Así que. Estoy de vuelta. No sé por cuánto tiempo. Al principio todo es, de nuevo, la violencia del contraste y nada más. Graffitti en casi todos los edificios y ruido en casi todas partes. Gente, familias, durmiendo sobre la banqueta afuera de la central de Observatorio. Mi edificio gris, oscuro; para variar, sin agua. Música norteña a todo volumen en el primer piso (música en todas partes). Caminé las calles abrumada por la ciudad y sus amontonamientos, concreto encima de concreto y masas humanas en todas las vías públicas, en todas las corrientes del tráfico.
Cuando me gusta mucho una película puedo verla nuevamente con alguien más y entonces me ocurre con frecuencia que me abstraigo de mí misma y lo observo todo desde los ojos imaginarios de la otra persona; me tenso o me relajo en las escenas controversiales dependiendo de si mi acompañante es liberal o no tanto, si aprueba o desaprueba la violencia o los soliloquios filosóficos, y así hasta que la película termina y sé si hubo o no una secreta comunión entre nosotros, si pudimos o no mirar de maneras parecidas las mismas cosas. Y así me ocurrió ahora con la ciudad y J. A veces me tensaba involuntariamente frente a la suciedad y la basura, y me fijaba con más atención que antes en las grietas de las banquetas; en Toronto son todas lisas y aquí él tropezaba con el cemento a cada rato.

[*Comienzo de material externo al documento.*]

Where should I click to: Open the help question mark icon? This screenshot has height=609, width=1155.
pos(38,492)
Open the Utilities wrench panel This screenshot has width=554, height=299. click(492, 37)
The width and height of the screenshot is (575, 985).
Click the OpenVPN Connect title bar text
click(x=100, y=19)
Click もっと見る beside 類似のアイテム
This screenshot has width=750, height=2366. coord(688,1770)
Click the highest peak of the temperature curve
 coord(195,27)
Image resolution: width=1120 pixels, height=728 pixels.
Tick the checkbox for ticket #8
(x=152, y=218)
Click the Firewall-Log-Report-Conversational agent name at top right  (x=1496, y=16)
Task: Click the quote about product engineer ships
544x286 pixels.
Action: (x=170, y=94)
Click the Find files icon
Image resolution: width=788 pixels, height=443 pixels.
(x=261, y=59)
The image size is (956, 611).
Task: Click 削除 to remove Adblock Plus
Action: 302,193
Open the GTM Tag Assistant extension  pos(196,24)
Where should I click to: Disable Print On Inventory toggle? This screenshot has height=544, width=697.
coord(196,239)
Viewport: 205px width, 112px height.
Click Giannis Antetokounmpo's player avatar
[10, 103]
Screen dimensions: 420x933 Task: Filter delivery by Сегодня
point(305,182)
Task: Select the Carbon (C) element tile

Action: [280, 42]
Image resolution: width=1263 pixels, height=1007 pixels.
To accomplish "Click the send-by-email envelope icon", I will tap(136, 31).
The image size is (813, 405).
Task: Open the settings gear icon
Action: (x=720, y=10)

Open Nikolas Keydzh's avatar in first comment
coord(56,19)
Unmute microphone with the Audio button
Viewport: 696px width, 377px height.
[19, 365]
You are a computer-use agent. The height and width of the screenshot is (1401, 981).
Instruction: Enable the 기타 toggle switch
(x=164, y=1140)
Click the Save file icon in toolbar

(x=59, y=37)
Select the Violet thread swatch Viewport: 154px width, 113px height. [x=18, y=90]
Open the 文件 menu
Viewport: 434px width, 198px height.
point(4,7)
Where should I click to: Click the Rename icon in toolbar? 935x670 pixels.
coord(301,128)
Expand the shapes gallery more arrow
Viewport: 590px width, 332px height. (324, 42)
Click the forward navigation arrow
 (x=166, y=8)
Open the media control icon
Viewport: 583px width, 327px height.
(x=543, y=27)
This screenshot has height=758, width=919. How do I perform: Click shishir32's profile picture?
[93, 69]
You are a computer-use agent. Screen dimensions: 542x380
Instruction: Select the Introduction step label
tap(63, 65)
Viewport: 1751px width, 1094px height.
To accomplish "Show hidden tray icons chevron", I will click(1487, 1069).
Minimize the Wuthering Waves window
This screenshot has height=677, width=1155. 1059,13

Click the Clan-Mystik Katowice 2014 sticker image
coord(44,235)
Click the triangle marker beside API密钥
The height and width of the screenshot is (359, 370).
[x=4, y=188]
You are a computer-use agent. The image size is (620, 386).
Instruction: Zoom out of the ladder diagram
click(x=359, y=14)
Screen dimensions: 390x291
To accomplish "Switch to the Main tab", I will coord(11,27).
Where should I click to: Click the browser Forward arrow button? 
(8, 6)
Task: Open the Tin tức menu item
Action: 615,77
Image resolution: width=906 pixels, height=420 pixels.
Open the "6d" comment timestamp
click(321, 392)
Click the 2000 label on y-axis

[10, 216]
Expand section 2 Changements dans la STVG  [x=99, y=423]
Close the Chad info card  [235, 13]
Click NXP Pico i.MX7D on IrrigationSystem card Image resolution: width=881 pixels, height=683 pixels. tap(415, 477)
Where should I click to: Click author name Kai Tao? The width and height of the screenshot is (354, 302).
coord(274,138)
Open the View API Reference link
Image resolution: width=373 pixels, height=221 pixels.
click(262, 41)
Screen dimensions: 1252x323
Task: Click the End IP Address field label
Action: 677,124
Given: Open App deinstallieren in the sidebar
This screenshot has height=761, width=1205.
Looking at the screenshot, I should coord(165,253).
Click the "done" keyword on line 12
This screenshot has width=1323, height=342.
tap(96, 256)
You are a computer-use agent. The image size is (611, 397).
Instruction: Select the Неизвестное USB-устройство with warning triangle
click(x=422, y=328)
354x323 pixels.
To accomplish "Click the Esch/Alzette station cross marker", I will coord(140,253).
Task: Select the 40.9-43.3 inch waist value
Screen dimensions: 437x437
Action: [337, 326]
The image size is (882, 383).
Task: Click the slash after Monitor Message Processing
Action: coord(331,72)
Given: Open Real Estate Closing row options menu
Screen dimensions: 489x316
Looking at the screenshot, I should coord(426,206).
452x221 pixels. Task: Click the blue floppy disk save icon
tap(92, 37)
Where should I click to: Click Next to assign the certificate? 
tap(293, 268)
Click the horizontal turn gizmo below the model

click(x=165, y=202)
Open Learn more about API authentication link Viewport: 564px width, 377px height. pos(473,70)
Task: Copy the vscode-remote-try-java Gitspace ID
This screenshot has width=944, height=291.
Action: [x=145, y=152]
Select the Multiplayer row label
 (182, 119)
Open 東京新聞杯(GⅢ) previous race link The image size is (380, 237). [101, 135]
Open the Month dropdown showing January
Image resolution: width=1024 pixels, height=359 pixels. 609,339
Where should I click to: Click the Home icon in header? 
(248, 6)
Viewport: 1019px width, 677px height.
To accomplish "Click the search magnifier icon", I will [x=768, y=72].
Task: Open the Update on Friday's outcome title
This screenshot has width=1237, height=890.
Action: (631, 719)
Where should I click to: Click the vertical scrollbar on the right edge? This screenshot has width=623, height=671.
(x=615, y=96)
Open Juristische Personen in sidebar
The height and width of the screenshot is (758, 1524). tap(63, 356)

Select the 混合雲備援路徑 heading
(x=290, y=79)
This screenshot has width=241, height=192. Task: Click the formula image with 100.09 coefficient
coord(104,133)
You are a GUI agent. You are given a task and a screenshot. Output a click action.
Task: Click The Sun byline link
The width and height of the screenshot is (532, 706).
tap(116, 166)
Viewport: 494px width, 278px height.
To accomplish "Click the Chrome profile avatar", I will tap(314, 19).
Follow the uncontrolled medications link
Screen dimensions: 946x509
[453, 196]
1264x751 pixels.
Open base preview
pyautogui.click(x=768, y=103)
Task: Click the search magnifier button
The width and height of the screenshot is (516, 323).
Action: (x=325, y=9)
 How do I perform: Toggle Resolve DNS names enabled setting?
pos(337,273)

Después de los primeros minutos el espíritu respiró profundo nomás, de vuelta en casa. Tacos de aguacate, salsa, la gente entrañable, el centro histórico de noche, silencioso, iluminado, las calles que cargan las sombras de sus siglos y sus pequeñas o grandes revoluciones, nada simétrico ni diseñado cuidadosamente, todo orgánico y caótico, y viejo. Alegre y claroscuro. Rebosante y dramático. Perros de la calle con ojos expresivos, grasa humeando en los puestos de la esquina. Soy otra vez dueña sin reservas de una ventana. Desde la suya me saluda Andrea, y entra a mi casa vestida como brujita de Halloween y se queda muchas horas, riendo explosivamente a la menor provocación, platicando en español con J. que no entiende nada y contesta en inglés. Y luego Michoacán y entonces, por fin, montañas. Nunca me doy cuenta de lo mucho que me consuelan hasta que las tengo enfrente de nuevo. Por fin, un horizonte, una cadena azul, y verde.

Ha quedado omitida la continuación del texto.